父親が家を建てた時は周囲に畑もあったが、都市化でいまやマンションが建ち並び、地価も上がった。親の資産に預貯金はそれほどないが、自宅の不動産価値はかなりある──。都市部の相続で多いのがそんな「主な資産は自宅の土地建物」というタイプだ。
遺言がなければ妻(配偶者)と子供たちで遺産分割を話し合うことになるが、預貯金が少ない場合、法定相続(妻と子で遺産を折半)で分配するには自宅を売って現金化しなければならないケースがある。そうなると妻は住む家を失ってしまう。
そんな事態を防ぐために7月1日の改正(※民法の相続規定/通称「相続法」の改正)で新たに創設されるのが「配偶者居住権」という権利だ。
これは自宅の財産価値を「所有権」と配偶者の「居住権」に分割し、所有権は子供が相続、妻は居住権を持つ。そうすれば、残された妻が自宅に生涯住み続けながら、亡夫の残した預貯金の一部で生活できるようになる。

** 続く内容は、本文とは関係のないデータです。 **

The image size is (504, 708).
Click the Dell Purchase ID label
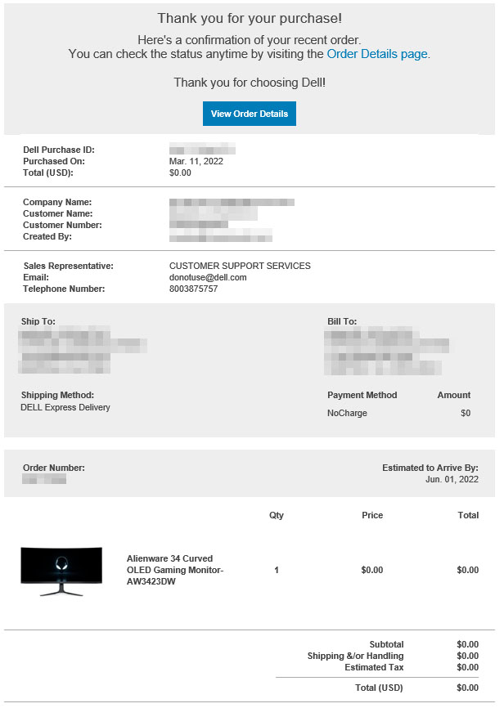tap(59, 150)
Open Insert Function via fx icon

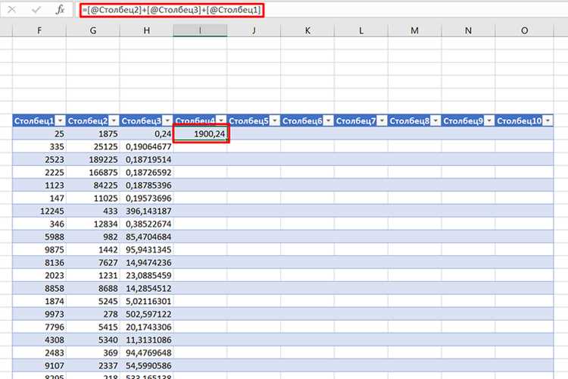click(60, 10)

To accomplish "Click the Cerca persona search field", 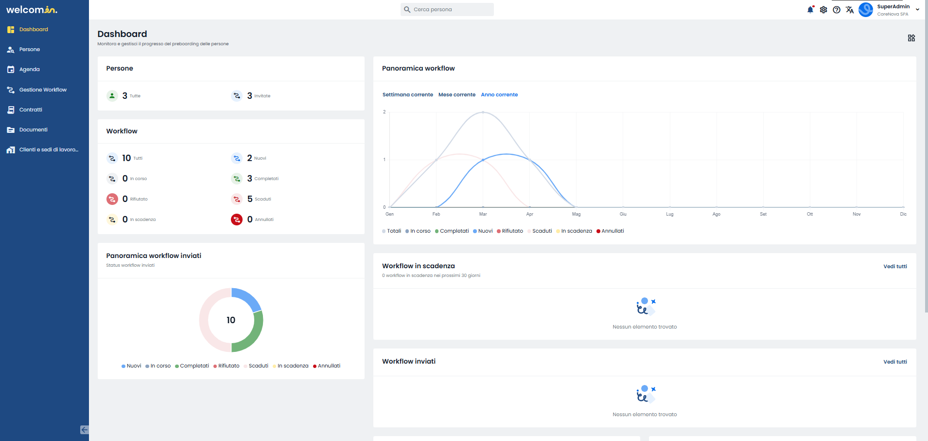I will [x=447, y=10].
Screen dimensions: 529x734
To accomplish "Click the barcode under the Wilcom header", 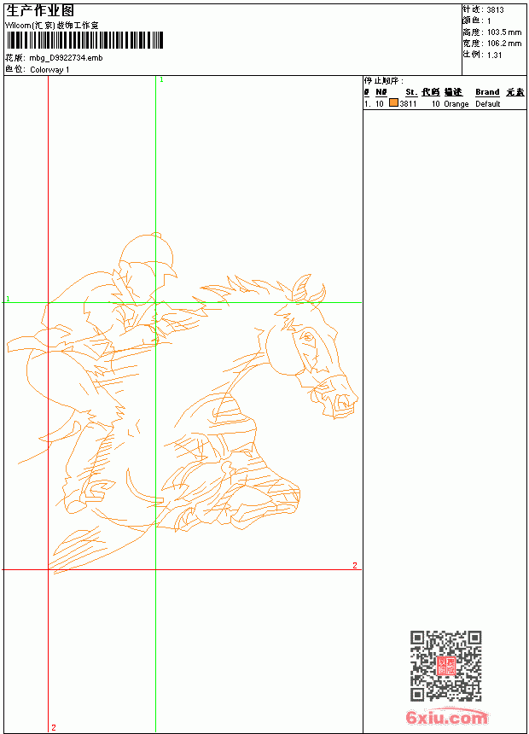I will (84, 40).
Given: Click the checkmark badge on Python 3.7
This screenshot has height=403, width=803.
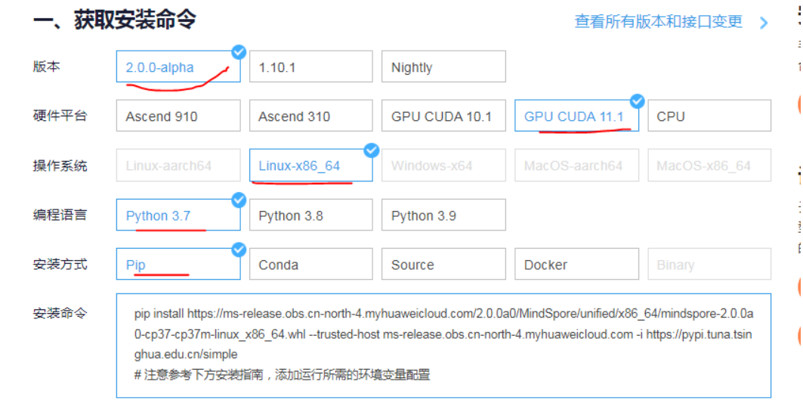Looking at the screenshot, I should [239, 200].
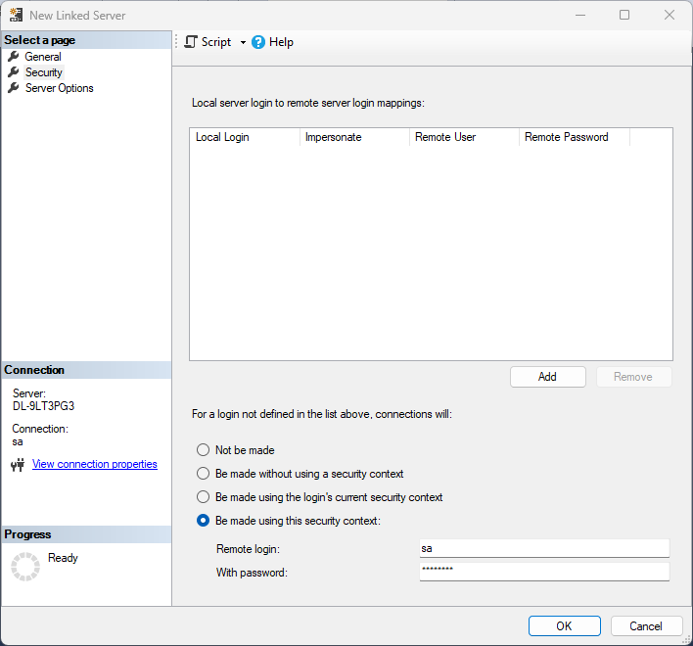Click OK to create linked server
Viewport: 693px width, 646px height.
coord(564,626)
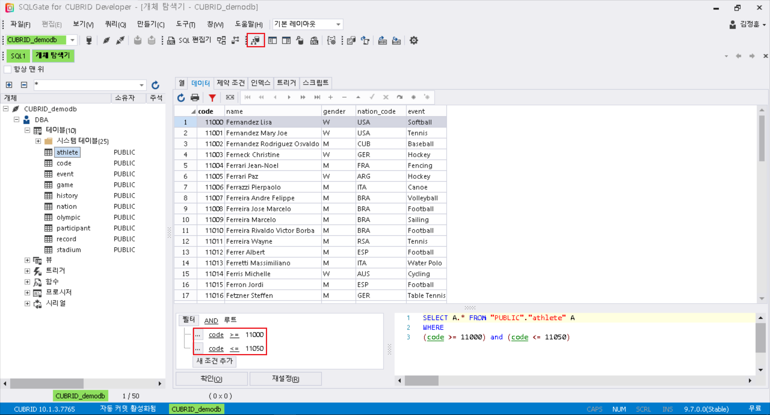Viewport: 770px width, 415px height.
Task: Refresh the data grid
Action: tap(181, 97)
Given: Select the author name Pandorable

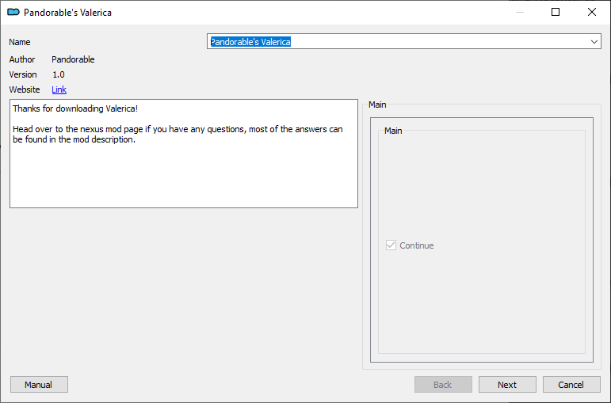Looking at the screenshot, I should tap(73, 59).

もうひとつ、配偶者の生活を守るために新設される制度が自宅の「配偶者贈与」の優遇措置である。
結婚20年以上の夫婦間で自宅を生前贈与(遺贈)した場合、自宅を「相続財産から外す」という制度だ。現行制度では夫が妻に自宅を生前贈与や遺贈した場合、「遺産の先渡し」とされ、相続財産に含められてしまう。結局、自宅分を含めた財産は子供と遺産分割しなければならない。
それに対し新ルールでは、妻に贈与された自宅は「妻のもの」とされ、それ以外の資産を妻と子供で遺産分割すればよくなる。法務省は「遺産分割における妻の取り分が増えることになります」(新ルールのパンフレットより)と説明している。